This all resulted in a dedicated brand growth model, indicating the performance of the brand in specific markets and for specific segments.


4. Make them adaptive and modular

What do you think is the average length of a brand tracker survey? 15 minutes? Think again.

More than 30 minutes is no exception today, unfortunately. A modular approach – in which modules are switched on and off based on stakeholders’ needs – can help brands to choose wisely as to what to include while preventing participant fatigue. It provides the flexibility to tune your trackers to the current marketing reality. This flexibility also helps maintain the attention of executives and spur their curiosity to learn something new with each measurement and reporting wave.




5. Limit your question’s time frame

Many tracker questions rely on information recall.
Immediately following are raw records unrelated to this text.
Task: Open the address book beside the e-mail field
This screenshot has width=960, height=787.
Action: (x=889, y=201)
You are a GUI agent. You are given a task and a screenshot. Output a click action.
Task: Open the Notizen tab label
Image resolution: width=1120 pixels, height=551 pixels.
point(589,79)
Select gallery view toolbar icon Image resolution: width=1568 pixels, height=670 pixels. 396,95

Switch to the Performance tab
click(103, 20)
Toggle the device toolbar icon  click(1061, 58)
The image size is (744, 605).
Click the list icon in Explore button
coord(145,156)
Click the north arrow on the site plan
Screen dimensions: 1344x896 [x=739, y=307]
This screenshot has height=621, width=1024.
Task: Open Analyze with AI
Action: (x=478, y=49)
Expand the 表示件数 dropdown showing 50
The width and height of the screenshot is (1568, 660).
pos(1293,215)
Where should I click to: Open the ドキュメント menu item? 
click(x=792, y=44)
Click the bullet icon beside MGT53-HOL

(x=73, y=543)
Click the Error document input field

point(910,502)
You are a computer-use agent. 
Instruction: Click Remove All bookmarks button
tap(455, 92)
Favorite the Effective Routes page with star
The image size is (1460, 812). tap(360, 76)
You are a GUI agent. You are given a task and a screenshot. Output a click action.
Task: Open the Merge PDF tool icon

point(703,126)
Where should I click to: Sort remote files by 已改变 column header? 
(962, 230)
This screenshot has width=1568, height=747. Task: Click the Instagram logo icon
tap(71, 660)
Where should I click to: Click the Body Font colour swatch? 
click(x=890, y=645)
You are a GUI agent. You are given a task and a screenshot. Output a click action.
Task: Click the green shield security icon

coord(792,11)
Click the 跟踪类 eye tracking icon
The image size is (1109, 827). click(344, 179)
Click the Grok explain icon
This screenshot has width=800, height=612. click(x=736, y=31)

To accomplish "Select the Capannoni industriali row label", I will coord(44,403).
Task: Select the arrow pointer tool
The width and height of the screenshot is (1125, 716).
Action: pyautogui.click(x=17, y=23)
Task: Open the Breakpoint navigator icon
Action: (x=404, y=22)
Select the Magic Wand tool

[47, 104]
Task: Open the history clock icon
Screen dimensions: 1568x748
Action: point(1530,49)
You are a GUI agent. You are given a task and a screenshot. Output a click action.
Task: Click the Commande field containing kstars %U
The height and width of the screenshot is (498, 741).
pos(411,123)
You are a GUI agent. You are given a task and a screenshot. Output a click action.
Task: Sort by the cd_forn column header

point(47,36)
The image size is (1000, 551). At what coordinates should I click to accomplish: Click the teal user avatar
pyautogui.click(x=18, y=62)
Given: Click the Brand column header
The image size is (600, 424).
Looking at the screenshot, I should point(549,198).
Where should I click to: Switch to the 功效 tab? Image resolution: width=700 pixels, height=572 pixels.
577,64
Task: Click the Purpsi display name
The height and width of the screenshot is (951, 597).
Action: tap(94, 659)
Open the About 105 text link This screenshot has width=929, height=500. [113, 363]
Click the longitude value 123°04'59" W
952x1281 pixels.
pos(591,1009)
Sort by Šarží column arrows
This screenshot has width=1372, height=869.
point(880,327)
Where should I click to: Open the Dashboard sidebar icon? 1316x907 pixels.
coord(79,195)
Depending on a question’s time frame, it can be hard for people to provide an accurate answer, resulting in imperfect and thus unreliable input. Trackers must avoid questions which require thinking too far back in time. As a guideline, try to use the repurchase time frame of your product or service.


6. Measure in relevant context or moments

Especially when consumers (could) connect with your brand via different touchpoints, make sure your survey is available throughout those touchpoints, allowing consumers to provide in-the-moment feedback. This is exactly what SkyTeam has done in their quest to become more customer-centric. By means of geolocation technology, customer feedback is captured across eight touchpoints for 20 airlines in over 1,000 airports worldwide. The app triggers customer feedback while people are in the actual experience. When evaluating a touchpoint negatively or positively, open-ended questions probe for the ‘why’, and customers can even upload a picture. For SkyTeam, the tracker shows their passengers’ reality, allowing the airline group to address shortcomings immediately.


7. Contextualise for advanced actionability

Your tracker might provide a hard-core metric, but it often won’t explain the why behind it. To boost your tracker’s actionability, adding context is advisable. This can be done by using complementary methods such as an insight community. SkyTeam, for instance, complements its tracker results with the input from its Jet Setters online research community and by connecting with passengers in real life.


In summary, to ensure that a brand tracker becomes a true management tool, you should not track for the sake of tracking. Trackers need to use clear consumer language, be aligned with the brand’s strategy, be adaptive and modular, include a limited time frame, measure in the moment and be contextualised. Only then do they have the potential to become a ‘radar’ which helps executives spot and solve issues before these become a real problem.